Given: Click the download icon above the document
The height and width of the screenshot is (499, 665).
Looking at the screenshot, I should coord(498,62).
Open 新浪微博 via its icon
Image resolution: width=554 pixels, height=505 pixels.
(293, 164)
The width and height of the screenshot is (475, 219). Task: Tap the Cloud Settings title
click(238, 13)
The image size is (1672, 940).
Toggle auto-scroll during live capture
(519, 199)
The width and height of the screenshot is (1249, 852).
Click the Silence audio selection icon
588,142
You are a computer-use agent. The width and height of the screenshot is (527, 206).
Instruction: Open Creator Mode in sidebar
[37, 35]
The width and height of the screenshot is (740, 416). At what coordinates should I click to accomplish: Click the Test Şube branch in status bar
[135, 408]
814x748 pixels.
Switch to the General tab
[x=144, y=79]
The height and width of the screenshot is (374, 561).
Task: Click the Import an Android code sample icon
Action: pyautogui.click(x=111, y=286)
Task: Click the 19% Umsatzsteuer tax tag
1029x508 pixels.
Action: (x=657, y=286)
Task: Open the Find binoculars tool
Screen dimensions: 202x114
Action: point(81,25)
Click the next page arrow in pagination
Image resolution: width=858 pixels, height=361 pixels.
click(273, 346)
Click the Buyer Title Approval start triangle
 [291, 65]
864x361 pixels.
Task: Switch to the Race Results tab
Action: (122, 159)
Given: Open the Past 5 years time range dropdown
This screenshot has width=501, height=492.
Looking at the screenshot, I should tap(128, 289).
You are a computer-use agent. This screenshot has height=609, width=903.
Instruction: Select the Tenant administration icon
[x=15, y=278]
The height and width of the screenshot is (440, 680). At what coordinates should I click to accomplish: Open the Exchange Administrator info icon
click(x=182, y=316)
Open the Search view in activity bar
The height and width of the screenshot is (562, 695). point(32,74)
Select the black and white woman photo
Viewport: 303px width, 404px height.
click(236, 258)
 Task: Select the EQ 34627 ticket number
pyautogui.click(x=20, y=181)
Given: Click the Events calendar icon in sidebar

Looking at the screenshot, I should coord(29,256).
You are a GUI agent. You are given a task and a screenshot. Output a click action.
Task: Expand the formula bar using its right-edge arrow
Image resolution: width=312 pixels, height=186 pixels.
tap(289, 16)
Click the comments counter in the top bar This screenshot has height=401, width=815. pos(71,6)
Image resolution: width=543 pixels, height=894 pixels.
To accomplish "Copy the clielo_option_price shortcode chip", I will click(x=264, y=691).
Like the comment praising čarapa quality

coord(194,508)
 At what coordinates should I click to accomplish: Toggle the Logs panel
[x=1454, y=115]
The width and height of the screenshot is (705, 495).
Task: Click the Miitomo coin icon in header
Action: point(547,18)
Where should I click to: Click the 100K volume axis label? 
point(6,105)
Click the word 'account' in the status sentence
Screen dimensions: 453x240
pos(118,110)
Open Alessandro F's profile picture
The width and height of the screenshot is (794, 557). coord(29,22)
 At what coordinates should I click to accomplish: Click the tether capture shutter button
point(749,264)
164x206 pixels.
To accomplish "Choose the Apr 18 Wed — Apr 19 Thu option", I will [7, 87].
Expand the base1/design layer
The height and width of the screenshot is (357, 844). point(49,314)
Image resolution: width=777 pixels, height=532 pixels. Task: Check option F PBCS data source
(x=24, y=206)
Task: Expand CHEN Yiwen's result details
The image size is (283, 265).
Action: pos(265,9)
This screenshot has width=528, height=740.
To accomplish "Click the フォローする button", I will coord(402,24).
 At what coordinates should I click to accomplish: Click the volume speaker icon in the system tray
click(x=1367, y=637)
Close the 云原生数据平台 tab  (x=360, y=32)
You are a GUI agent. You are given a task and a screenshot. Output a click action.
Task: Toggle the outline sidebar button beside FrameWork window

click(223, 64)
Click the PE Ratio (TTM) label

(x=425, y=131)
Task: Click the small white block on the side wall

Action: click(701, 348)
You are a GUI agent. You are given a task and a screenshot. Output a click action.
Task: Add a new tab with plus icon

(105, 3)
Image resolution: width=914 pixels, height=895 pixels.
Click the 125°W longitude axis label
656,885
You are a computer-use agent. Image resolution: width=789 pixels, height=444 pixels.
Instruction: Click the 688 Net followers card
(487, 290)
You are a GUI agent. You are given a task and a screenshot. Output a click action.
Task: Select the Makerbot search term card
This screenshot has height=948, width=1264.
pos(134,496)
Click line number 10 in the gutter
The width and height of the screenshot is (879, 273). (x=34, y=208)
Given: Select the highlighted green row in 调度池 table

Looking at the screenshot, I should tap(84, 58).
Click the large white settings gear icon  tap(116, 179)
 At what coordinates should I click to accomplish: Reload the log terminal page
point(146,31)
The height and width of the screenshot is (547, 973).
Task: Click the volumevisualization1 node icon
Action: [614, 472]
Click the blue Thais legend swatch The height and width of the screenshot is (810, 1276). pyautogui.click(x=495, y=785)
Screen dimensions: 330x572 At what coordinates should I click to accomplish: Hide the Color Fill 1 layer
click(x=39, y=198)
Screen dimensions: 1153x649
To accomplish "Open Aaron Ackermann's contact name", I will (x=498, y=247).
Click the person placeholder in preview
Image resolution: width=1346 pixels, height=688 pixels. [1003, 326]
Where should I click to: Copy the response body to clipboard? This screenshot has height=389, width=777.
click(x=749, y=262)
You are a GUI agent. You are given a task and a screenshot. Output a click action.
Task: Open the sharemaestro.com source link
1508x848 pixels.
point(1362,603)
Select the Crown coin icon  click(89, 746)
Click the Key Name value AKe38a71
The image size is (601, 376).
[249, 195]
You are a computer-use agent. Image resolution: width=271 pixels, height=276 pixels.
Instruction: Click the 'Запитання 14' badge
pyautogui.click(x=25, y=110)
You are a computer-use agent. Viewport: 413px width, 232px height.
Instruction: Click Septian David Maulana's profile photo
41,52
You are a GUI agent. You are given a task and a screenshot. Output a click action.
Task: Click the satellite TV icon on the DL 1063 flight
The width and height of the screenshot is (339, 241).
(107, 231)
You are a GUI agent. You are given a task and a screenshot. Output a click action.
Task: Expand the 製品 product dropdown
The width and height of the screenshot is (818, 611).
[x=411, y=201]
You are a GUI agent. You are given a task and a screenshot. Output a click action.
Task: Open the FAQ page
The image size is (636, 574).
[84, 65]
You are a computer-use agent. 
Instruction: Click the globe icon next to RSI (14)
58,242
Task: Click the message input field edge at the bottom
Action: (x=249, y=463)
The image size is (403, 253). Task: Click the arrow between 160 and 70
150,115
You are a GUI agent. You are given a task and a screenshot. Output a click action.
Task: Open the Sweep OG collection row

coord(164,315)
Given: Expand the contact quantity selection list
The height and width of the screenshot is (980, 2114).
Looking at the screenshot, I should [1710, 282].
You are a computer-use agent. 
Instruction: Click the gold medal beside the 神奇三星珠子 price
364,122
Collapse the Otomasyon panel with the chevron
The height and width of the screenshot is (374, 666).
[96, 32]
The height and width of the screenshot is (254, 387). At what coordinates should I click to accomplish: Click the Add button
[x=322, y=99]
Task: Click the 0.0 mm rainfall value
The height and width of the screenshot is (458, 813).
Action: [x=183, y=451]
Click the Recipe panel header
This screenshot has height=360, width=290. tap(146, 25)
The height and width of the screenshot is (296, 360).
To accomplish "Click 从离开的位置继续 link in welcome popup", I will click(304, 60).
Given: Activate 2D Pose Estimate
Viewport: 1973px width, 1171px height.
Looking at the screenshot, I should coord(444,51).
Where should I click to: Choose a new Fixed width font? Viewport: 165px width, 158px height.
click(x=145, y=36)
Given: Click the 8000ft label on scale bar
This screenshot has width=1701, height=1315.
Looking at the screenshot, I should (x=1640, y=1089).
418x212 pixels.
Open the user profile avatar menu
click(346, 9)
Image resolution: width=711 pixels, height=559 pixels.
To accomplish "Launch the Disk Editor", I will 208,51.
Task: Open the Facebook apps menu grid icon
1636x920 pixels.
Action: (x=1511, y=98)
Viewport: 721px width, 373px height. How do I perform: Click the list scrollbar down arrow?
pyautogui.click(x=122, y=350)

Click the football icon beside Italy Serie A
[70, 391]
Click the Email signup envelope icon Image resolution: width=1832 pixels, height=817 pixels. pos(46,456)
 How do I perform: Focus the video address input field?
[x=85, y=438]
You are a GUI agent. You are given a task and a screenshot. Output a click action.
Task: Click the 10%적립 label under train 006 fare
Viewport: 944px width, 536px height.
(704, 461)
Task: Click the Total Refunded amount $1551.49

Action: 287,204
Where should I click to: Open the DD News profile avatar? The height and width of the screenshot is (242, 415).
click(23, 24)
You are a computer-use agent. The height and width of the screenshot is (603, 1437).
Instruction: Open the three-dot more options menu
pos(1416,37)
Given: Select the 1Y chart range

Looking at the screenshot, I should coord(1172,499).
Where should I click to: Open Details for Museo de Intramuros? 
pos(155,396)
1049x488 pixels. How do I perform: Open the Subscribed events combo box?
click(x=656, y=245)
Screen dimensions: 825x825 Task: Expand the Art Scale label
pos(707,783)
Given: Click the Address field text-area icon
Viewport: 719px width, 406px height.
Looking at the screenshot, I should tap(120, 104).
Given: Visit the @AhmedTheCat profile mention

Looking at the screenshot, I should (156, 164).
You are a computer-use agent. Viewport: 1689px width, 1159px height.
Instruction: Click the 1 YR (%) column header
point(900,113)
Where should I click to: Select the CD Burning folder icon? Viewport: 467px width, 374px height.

* [Short exercise]:
Replace "Viewport" with "Display" in the items starting with the line with "Click the Email" and going on through the line with "Looking at the screenshot, I should (156, 164).", and give those lines again with nothing else changed.

* [Solution for this exercise]:
Click the Email signup envelope icon Image resolution: width=1832 pixels, height=817 pixels. pos(46,456)
 How do I perform: Focus the video address input field?
[x=85, y=438]
You are a GUI agent. You are given a task and a screenshot. Output a click action.
Task: Click the 10%적립 label under train 006 fare
Display: 944px width, 536px height.
(704, 461)
Task: Click the Total Refunded amount $1551.49

Action: 287,204
Where should I click to: Open the DD News profile avatar? The height and width of the screenshot is (242, 415).
click(23, 24)
You are a computer-use agent. The height and width of the screenshot is (603, 1437).
Instruction: Open the three-dot more options menu
pos(1416,37)
Given: Select the 1Y chart range

Looking at the screenshot, I should coord(1172,499).
Where should I click to: Open Details for Museo de Intramuros? 
pos(155,396)
1049x488 pixels. How do I perform: Open the Subscribed events combo box?
click(x=656, y=245)
Screen dimensions: 825x825 Task: Expand the Art Scale label
pos(707,783)
Given: Click the Address field text-area icon
Display: 719px width, 406px height.
Looking at the screenshot, I should tap(120, 104).
Given: Visit the @AhmedTheCat profile mention

Looking at the screenshot, I should (156, 164).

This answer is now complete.